Special Edition - Beyond sugar: Hitting the sweet spot
‘It is chocolate with steviol glycosides that stands out’ - Barry Callebaut innovation chief
Barry Callebaut innovation manager Marijke De Brouwer told ConfectioneryNews that maltitol was the most common solution for sugar-free chocolate, but asked what the future held, she said: “It is chocolate with steviol glycosides that stands out.”
The R&D chief said that steviol glycosides were well marketed and had strong consumer awareness. With steviol glycosides, which are 200-300 times sweeter than sugar, a manufacturer can go up to 80-90% less sugar and can reduce the caloric content by 30%.
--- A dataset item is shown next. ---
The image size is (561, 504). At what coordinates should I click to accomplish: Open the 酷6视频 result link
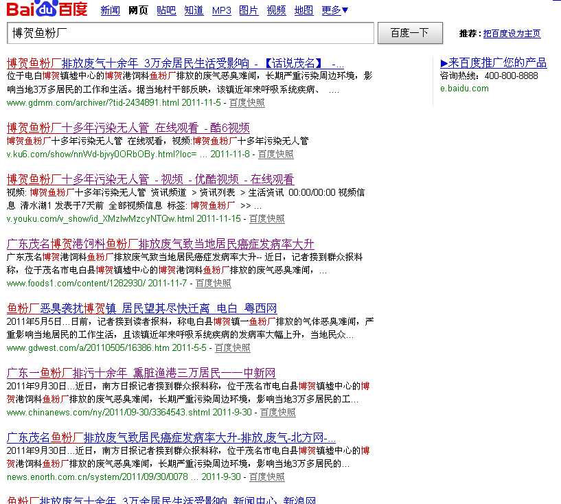128,128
Steviol glycosides are derived from the stevia plant and are seen by the majority of consumers as natural.
Before 2009, chocolate confectionery containing stevia-based sweeteners hardly featured at all, but have now grown to almost a third of all global chocolate launches between 2012 and 2013, according to a joint report from market analyst's Leatherhead Food Research and Mintel.
Needs bulk support
Stevia-based sweeteners cannot fully replace sugar in chocolate since they only provides the sweetness and need the help of a bulk sweetener.
De Brouwer said that the ideal bulk sweetener to combine with steviol glycoside chocolate was a mix of polyols and fibers.
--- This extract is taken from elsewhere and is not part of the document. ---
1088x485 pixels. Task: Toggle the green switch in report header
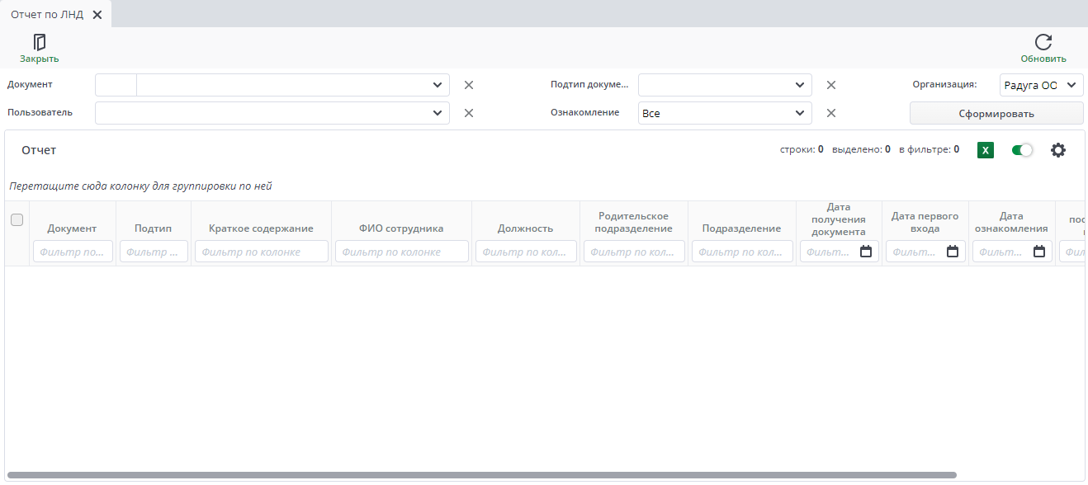pyautogui.click(x=1022, y=150)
“If you want to have a taste and a texture that is similar to chocolate then the best thing to go for is a blend.”
As a bulk sweetener Barry Callebaut uses maltitol, erythritol and a fiber blend (inulin and dextrin). It adds more erythritol when a customer wants to make a ‘light in calories’ claim.
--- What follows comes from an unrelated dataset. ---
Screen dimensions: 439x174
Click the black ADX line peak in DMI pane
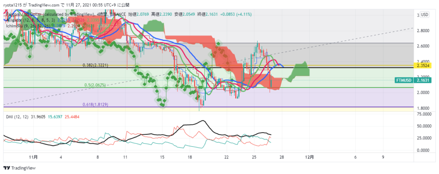coord(201,121)
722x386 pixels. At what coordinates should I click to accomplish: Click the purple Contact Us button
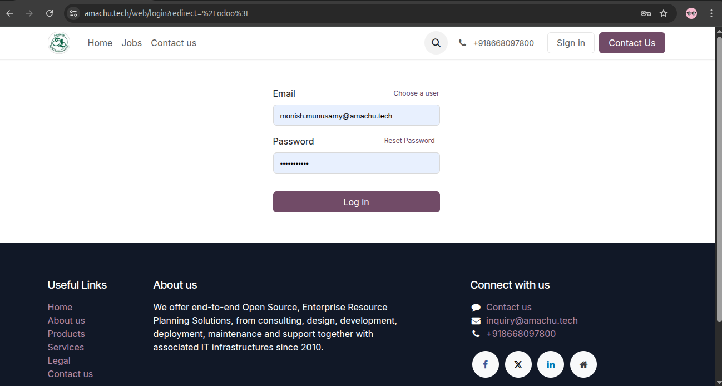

Don’t spoil stevia’s natural image
Fernando Schved, VP strategic R&D and chief scientist at Galam, warned that manufactures must carefully pick supporting bulk sweetener to preserve stevia’s natural credentials.
“You may choose a polyol like erythritol which is perceived as natural but you wouldn’t choose other polyols which are chemically produced such as maltitol or sorbitol because they are produced by hydrogenation so they are not natural and you don’t want to spoil the natural image of stevia.”
Fiber blends up costs
Steviol glycoside regulations in the EU
The use of steviol glycoside sweetener in foodstuffs is governed by Commission Regulation 1333/2011 Annex II. The Regulation specifies the foods and amounts in which steviol glycosides and other intense sweeteners like sucralose, aspartame may be used together.
Felix Verdegem, CEO of stevia chocolate firm Cavalier previously told this site it was three times more expensive to produce stevia chocolate than a sugar counterpart mainly because the fiber blends drove up costs.
Cavalier uses a blend of natural fibers that contains FOS (Fructo-Oligosaccharides), inulin and dextrins.
Steviol glycosides are widely believed to give a licorice off-flavor in food and drink applications. “A lot of suppliers have been working to mask these licorice notes, but in cocoa and chocolate we don’t have that issue,” said De Brouwer.
She added that unlike maltitol, steviol glucosides produced no laxative effect and required no on-pack warning.
Marketing a chocolate with steviol glucosides
Steviol glucoside (the Reb A variety) is approved for use in chocolate in the US, Europe and Asia-Pacific countries such as Japan and Australia.
De Brouwer said that the drinks market could be a reference for the confectionery industry when deciding where to sell and market a stevia chocolate. For example, Coca Cola chose Argentina as the launch destination for its stevia-sweetened brand Coca Cola Life.